世界の第一線で活躍するソリストやオーケストラの主要メンバーたちによって構成されているスーパー楽団、サイトウ・キネン・オーケストラが、今年も総監督の小澤征爾のもとに集結し、開催地の松本で良質なクラシック音楽を響かせる――。1992年に武満徹「セレモニアル」世界初演で幕をあけた「サイトウ・キネン・フェスティバル松本」が、今年も8/13(水)〜9/9(火)まで、長野県松本市において、珠玉のプログラムとともに開催されることが決定した。
1992年から始まったこの音楽祭は、戦後の日本クラシック界を導いてきた齋藤秀雄没後10年の1984年に、世界各地に散る同門の志が集い、メモリアルコンサートを開いたことをきっかけに結成されたサイトウ・キネン・オーケストラと小澤征爾が母体となり、オーケストラコンサートとオペラの2本の柱を上演する形で、毎年開催されてきた。開催地である松本市全体を巻き込み、数多くの市民たちのボランティアに支えられながら、「日本から本場西欧に向かって西洋音楽を発信する」というこれまで考えられなかった偉業を成し遂げた。
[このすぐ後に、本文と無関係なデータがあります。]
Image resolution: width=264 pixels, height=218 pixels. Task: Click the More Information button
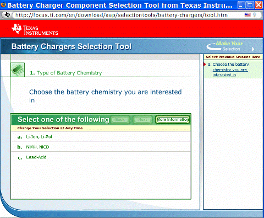pyautogui.click(x=173, y=120)
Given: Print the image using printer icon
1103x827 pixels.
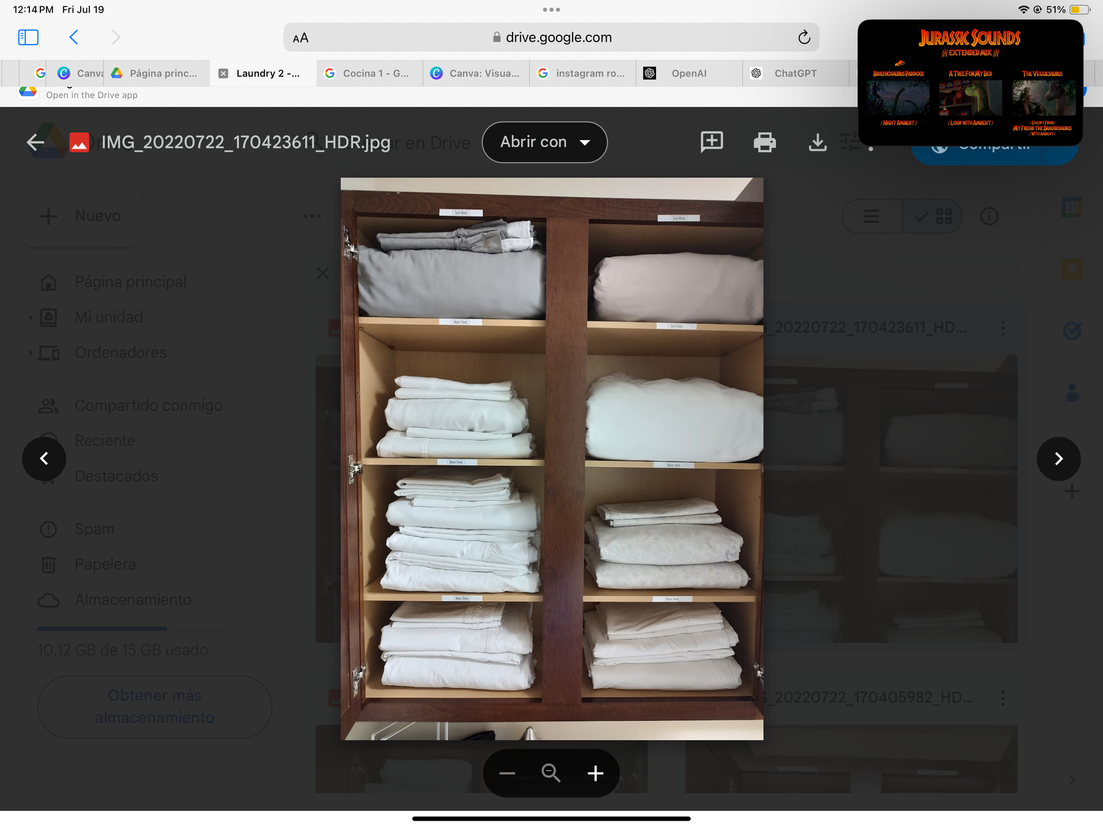Looking at the screenshot, I should (765, 142).
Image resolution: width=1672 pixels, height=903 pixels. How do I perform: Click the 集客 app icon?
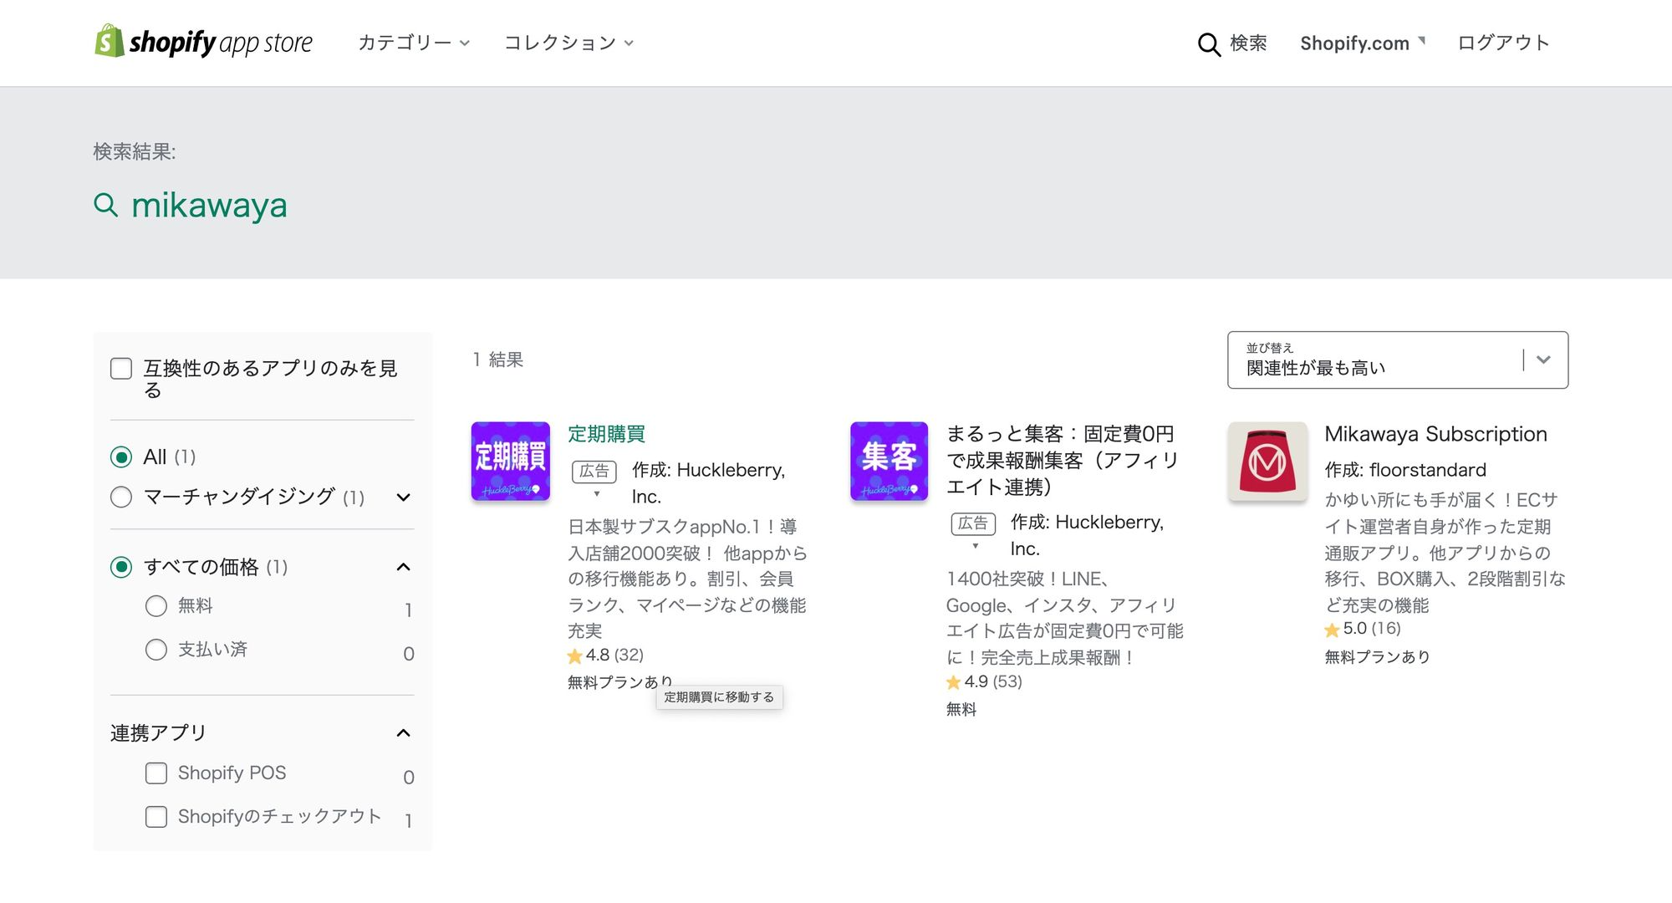pos(889,462)
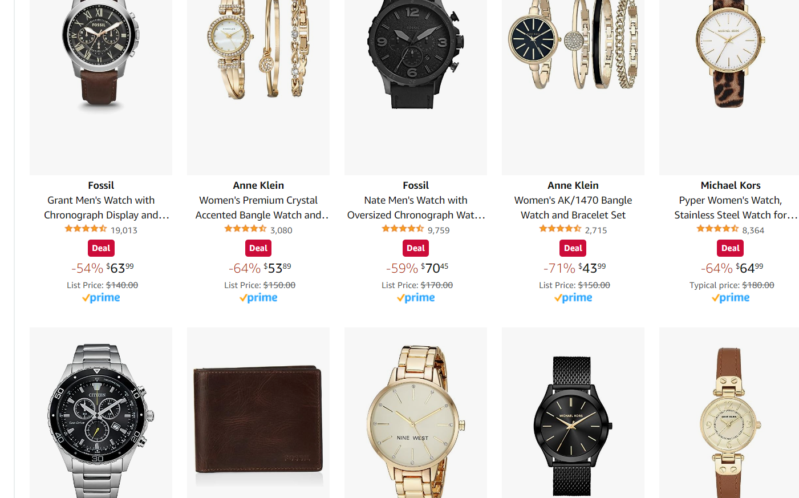Click prime logo under Michael Kors Pyper watch

click(x=731, y=298)
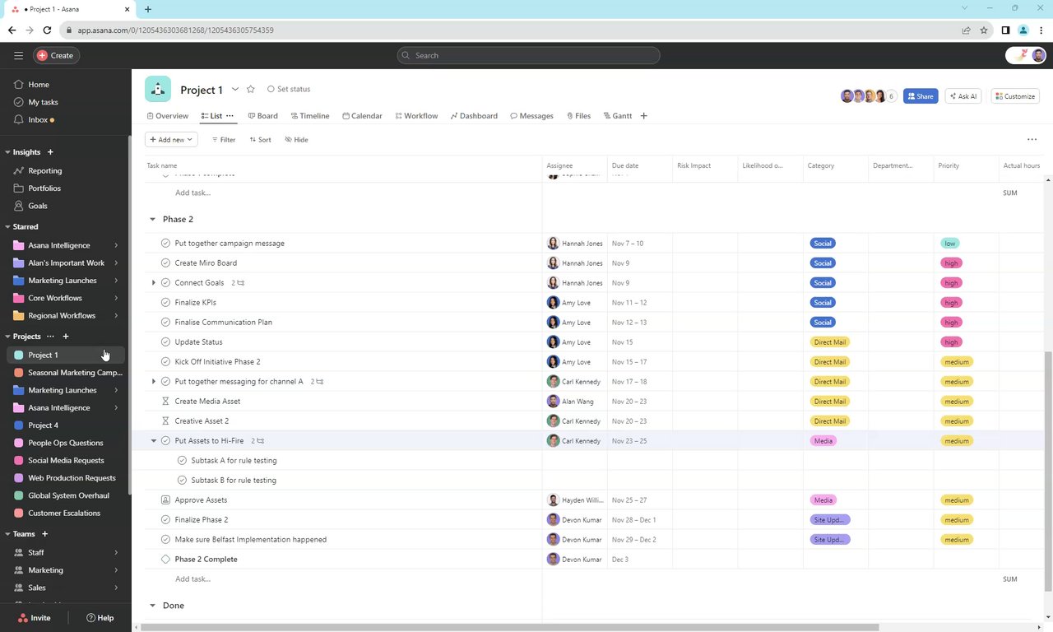Open the more options ellipsis in toolbar

click(x=1032, y=139)
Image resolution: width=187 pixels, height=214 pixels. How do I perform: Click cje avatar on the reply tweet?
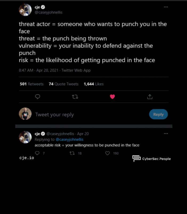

17回目を迎える今回もオーケストラ・プログラム、オペラ・プログラムを中心に公式プログラム全13公演が開催される。下野竜也指揮の「オーケストラ・プログラムA」では、スメタナの交響詩「わが祖国」(全6曲)を、小澤征爾指揮の「オーケストラ・プログラムB」には、モーツァルト、マーラーの交響曲が用意された。一方のオペラ・プログラムでは、フィレンツェ歌劇場との共同制作・新演出となるヤナーチェクの「利口な女狐の物語」を上演する。さらには、日本が世界に誇る偉大な作曲家を偲ぶプログラム「武満徹メモリアルコンサートXIII」、クラリネットのカール・ライスターら一流のソリストたちが出演する「ふれあいコンサート」など、クラシック音楽の真髄が堪能できる素晴らしい内容となった。
日本のクラシック・フェスティバルの代名詞「サイトウ・キネン・フェスティバル松本」。日本アルプスの麓で奏でられる美しい旋律が、今年も日本の夏を熱くする!